1991. Дивный сон. Рукопись, найденная в тюремной камере
Шрифт:
На этот раз Волька не понимал, куда они несутся, ради чего кинули веселую компанию и каким образом можно будет оправдаться – хотя бы перед Веркой Денежкой, Олька Ништячка обошлась бы и так.
Эх, прощай школа!
Отец и сын, и дух,
и беспокойный бес,
Я сам себя тащу
Из петли в небеса.
Я все-таки взлечу,
Преодолев свой вес,
И снимутся вороны,
не
Беспокойный бес наяривал, видимо, вовсю: ноги несли сами.
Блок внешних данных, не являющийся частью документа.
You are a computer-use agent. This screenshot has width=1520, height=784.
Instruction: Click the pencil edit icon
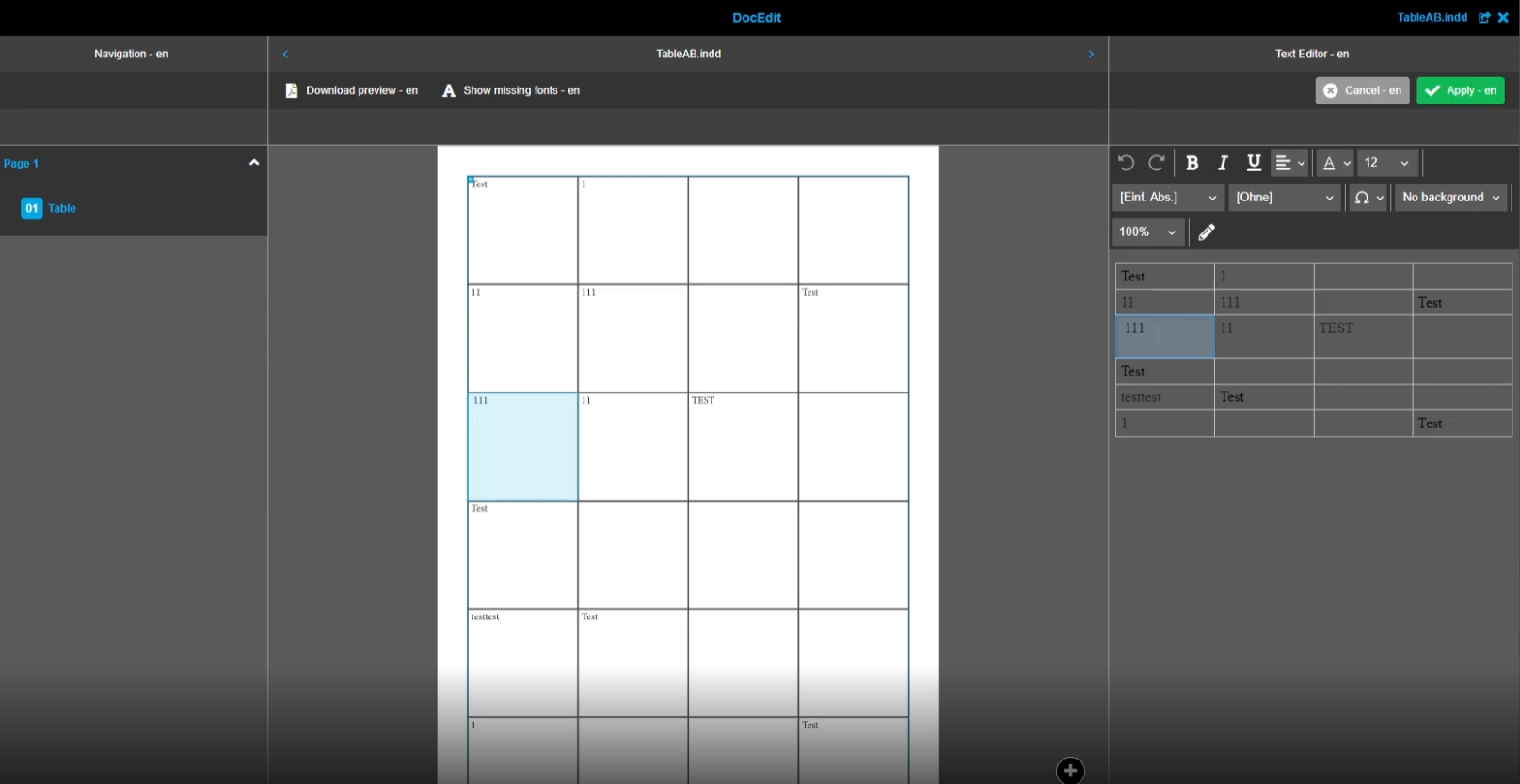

Так они вылетели к железнодорожному полотну, пробежали вдоль него до шоссейного моста через реку и железную дорогу (шоссе соединяло город с загородным парком), спустились к реке, торопливо разделись и с криком и хохотом бросились в воду. И тут же остыли и замолчали, – река разъединила их. Волька от досады на себя и на весь этот бессмысленный галоп стал мощным брассом выбирать вправо, против течения, под мост и на середину. Серега держался на месте, едва шевеля руками-ногами; он успел заметить осторожные сигаретные огоньки и теперь, на всякий случай, не хотел далеко отплывать от брошенной впопыхах на берегу одежды. Давид лег на спину, раскинул по воде руки и ноги – и так, медленным крестом, начал тихо сплавляться вниз по течению, кружа себе голову звездоворотом.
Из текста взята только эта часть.